PSUV alerta para reação contra Chávez

Documento do partido chavista pede atenção para que discurso da oposição não cause uma onda de votos punitivos ao presidente

ROBERTO LAMEIRINHAS, ENVIADO ESPECIAL A CARACAS, O Estado de S.Paulo

07 de outubro de 2012 | 03h08

O Partido Socialista Unido da Venezuela (PSUV), do presidente Hugo Chávez, apresentou na semana passada um documento a "um reduzido círculo de camaradas", no qual mostra preocupação com o que chamou de "voto castigo" contra o governo na eleição de hoje. O jornal El Universal teve acesso ao estudo, que pede aos dirigentes atenção para que o "discurso brando de encantamento" da oposição não provoque uma onda de votação punitiva a Chávez.

"A revolução tem dois desafios fundamentais: eliminar o abstencionismo nas fileiras do chavismo (maior perigo) e organizar em detalhe o plano de defesa do voto", diz o texto, referindo-se ao possível desencanto dos eleitores históricos do líder bolivariano. "É preciso potencializar novamente, em todas as partes, a figura do comandante Chávez como líder indiscutível do povo e garantia do poder popular."

O documento reconhece quatro frentes do "discurso de encantamento" do opositor Henrique Capriles que podem causar impacto na população: "reconciliação nacional, pobreza, emprego e segurança". E toma para o PSUV o mérito de ter revelado recentemente um suposto "plano neoliberal" no programa de governo distribuído aos eleitores por Capriles.

Em resposta ao que chamou de "panorama dominado pelo crescimento das críticas às conquistas da revolução", a análise recomenda aos dirigentes do partido uma "campanha de sensibilização do povo sobre o que significa o projeto de Chávez".

Nos 14 anos em que exerce o poder na Venezuela, Chávez isolou politicamente setores importantes da vida política do país, como grupos empresariais poderosos e a mídia privada, dividindo a sociedade e usando poderes do Estado para calar os críticos. Ele não conseguiu eliminar a miséria, apesar de tê-la reduzido pela metade desde 1998, ainda luta contra uma taxa de desemprego de 8% e assistiu ao crescimento assustador da criminalidade comum, que teria custado a vida de 360 mil venezuelanos neste período.

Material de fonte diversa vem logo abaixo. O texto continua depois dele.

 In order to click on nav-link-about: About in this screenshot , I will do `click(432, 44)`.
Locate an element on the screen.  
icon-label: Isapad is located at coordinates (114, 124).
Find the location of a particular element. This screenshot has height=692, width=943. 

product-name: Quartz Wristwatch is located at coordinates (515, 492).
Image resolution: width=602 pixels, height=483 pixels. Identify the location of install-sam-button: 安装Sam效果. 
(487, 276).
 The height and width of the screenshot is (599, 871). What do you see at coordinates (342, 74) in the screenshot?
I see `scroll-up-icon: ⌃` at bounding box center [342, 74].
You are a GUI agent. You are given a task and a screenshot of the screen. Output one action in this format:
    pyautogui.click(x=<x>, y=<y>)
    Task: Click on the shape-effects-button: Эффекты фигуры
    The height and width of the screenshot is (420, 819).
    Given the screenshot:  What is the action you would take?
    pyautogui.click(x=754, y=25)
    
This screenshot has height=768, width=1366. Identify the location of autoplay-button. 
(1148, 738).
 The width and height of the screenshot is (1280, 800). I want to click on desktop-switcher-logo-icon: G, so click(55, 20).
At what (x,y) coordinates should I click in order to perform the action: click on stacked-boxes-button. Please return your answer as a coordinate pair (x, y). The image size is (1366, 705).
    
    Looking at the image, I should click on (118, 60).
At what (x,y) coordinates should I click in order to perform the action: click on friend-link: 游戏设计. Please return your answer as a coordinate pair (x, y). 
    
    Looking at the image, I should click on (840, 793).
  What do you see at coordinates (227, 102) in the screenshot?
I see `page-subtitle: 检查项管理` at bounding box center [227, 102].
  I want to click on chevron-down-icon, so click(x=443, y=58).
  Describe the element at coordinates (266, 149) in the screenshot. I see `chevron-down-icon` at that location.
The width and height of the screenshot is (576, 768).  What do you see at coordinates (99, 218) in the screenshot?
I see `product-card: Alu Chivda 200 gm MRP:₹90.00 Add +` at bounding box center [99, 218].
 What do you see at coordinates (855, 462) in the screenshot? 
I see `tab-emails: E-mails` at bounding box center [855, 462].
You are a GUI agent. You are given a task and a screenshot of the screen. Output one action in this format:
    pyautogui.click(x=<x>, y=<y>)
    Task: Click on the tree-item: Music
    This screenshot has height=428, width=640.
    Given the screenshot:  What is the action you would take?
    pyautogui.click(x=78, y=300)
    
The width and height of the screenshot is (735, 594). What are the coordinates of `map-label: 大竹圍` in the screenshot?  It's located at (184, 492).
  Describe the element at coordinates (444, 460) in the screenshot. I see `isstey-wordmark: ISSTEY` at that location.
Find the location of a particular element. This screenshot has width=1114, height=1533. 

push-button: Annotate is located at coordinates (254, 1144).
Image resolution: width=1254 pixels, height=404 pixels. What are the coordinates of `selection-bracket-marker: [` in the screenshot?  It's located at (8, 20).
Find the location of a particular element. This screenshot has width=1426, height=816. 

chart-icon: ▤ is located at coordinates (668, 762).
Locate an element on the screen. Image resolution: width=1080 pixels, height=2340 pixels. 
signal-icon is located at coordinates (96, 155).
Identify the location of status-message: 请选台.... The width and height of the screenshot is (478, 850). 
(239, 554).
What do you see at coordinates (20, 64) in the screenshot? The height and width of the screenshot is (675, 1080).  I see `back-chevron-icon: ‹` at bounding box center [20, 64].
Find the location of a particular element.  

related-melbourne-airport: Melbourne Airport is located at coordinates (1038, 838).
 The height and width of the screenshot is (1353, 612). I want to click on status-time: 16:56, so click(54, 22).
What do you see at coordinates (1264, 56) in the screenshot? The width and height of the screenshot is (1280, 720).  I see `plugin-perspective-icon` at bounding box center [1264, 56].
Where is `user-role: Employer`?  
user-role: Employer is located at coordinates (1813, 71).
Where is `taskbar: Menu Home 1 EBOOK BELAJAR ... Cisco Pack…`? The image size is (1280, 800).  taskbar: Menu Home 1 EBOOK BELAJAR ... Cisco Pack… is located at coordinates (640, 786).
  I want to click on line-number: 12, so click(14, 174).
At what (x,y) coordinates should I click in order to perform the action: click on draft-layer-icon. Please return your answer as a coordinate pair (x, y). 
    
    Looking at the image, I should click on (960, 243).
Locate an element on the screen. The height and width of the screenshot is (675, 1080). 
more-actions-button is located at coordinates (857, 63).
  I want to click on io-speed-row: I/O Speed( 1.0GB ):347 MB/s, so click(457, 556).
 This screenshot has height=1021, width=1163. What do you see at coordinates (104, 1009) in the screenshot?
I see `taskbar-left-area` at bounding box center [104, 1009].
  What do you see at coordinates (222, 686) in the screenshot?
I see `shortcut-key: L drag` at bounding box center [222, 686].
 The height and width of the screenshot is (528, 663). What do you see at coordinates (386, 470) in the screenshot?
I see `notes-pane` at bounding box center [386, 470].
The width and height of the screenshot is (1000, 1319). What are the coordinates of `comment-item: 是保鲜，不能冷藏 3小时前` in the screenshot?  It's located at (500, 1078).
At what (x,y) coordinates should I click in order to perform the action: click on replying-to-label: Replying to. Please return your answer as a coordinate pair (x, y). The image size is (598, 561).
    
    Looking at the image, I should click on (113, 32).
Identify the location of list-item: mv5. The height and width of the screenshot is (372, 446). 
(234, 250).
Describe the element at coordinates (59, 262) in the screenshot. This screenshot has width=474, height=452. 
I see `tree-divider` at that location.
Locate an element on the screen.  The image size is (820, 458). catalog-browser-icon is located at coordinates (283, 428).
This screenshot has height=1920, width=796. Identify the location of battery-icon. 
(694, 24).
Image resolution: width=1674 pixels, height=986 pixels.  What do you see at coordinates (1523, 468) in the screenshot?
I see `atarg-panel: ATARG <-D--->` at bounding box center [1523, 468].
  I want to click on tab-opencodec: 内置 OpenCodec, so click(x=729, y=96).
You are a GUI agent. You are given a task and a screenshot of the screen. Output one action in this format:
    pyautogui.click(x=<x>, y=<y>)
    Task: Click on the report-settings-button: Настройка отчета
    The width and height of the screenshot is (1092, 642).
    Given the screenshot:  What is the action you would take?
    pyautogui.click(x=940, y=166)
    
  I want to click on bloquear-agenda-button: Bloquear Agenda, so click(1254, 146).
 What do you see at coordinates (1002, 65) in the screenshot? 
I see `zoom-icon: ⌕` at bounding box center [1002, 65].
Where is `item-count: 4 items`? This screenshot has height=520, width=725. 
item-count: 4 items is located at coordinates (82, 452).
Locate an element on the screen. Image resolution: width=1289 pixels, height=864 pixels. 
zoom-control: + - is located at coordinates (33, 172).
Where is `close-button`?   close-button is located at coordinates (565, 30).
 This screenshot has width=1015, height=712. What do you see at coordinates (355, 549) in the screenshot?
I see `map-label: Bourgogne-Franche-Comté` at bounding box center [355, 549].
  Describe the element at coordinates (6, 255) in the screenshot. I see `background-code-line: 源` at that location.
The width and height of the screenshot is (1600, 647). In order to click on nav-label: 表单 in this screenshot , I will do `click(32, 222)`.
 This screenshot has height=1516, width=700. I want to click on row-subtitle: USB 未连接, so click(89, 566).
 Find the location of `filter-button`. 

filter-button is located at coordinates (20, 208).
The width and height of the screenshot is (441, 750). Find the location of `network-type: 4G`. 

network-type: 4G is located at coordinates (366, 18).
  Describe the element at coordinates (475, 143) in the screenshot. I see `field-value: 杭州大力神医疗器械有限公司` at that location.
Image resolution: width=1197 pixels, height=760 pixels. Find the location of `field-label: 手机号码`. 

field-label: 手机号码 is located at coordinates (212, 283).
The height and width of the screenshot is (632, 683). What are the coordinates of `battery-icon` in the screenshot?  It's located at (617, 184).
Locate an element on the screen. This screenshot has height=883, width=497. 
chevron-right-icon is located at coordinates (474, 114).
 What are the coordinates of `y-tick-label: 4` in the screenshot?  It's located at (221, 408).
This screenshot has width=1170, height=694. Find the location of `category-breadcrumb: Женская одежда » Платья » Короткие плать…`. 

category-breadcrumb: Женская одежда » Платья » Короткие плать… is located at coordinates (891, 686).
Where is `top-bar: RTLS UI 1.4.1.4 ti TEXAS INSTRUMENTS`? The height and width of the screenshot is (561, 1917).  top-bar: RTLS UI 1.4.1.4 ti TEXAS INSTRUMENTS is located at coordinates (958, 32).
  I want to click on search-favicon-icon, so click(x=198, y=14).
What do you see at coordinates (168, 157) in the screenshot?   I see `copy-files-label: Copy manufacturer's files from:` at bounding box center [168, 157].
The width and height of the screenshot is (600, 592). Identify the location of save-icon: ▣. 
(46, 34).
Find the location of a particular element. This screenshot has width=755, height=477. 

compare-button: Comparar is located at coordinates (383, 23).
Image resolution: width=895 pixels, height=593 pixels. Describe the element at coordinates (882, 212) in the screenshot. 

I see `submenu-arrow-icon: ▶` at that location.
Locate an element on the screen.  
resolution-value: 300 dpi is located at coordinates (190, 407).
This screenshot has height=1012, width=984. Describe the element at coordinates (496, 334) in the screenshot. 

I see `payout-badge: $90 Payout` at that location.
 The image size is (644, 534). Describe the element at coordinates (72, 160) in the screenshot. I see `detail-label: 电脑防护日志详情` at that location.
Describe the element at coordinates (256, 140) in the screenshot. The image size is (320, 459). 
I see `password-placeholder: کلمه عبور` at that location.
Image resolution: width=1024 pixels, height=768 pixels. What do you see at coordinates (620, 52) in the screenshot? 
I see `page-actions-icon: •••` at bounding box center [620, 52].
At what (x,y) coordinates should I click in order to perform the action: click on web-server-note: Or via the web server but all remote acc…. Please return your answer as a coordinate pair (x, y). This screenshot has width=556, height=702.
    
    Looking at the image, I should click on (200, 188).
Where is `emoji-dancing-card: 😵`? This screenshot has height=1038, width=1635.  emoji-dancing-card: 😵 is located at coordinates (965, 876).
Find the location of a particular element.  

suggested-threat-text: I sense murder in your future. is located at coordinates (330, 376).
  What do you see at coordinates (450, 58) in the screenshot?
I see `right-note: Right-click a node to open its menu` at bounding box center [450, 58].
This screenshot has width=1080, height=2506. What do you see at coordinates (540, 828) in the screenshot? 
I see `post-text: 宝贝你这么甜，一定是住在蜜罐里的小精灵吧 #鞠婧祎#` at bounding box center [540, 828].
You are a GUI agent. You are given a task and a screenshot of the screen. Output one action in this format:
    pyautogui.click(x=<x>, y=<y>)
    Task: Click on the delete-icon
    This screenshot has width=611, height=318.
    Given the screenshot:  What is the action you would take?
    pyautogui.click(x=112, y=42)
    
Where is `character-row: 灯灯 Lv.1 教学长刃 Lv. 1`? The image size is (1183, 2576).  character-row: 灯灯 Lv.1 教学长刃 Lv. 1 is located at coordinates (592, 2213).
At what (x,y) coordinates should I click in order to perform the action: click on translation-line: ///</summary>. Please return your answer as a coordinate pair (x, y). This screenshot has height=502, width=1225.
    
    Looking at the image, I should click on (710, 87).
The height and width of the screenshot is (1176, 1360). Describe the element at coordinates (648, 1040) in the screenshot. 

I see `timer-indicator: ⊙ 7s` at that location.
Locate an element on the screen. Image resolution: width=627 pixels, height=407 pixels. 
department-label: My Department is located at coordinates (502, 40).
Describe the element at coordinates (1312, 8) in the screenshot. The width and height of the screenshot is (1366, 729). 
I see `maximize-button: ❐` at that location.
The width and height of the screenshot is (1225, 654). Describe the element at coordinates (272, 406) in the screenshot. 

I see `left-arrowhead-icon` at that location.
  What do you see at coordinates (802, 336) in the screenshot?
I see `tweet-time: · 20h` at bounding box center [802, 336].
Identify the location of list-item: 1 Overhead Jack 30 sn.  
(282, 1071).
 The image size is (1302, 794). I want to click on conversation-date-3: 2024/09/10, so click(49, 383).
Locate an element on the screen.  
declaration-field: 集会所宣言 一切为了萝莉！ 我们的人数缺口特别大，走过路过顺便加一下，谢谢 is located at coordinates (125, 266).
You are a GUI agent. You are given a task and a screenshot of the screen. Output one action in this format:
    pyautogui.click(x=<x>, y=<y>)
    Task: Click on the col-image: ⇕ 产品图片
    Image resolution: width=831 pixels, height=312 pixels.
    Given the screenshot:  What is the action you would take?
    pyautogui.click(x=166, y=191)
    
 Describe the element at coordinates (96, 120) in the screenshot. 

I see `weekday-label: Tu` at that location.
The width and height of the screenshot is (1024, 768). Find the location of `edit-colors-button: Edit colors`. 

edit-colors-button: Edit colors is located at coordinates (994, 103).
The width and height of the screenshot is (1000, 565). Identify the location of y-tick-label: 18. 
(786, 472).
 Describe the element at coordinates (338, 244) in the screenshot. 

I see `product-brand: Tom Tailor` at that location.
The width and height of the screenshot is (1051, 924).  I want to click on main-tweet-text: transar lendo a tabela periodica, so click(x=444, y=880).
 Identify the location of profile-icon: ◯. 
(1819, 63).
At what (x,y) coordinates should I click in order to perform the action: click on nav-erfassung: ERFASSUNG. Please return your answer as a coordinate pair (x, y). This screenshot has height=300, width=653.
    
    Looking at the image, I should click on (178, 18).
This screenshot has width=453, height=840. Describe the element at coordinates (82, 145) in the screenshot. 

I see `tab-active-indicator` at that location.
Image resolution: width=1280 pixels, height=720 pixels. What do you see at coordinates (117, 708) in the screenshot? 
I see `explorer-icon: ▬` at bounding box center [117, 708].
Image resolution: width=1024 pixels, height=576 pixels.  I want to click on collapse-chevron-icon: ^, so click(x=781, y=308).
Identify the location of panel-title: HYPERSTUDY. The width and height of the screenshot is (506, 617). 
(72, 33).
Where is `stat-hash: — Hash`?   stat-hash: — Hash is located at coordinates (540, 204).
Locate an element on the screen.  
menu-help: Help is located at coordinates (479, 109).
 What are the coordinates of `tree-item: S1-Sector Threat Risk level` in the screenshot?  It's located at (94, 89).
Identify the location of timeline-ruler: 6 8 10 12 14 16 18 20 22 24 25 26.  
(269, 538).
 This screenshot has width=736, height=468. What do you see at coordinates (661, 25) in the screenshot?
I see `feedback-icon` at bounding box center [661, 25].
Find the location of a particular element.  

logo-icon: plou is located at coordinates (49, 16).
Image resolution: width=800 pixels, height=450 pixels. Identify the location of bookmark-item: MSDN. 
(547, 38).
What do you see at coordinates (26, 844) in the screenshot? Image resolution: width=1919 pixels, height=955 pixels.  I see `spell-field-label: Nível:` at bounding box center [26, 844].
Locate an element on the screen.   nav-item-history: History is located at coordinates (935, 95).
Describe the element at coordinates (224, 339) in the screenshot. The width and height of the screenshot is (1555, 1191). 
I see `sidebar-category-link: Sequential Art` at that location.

Além disso, embora tivesse sido beneficiado com a entrada estimada de US$ 140 bilhões da renda do petróleo desde que chegou ao Palácio de Miraflores, enfrenta problemas de infraestrutura no setor elétrico, de comunicações e de transportes.

O documento do PSUV recomenda a visibilidade dos pontos positivos do projeto bolivariano. Entre eles estão as chamadas "missões", que reduziram de 40%, em 1998, para 9% a faixa da população que vive com menos de US$ 2 por dia, eliminaram o analfabetismo - segundo critérios usados pela Unesco - e levaram assistência médica à população mais pobre. A mais recente estrela da campanha política de Chávez é o programa Mi Casa, Mi Vida, que tem como meta entregar 360 mil moradias até 2019.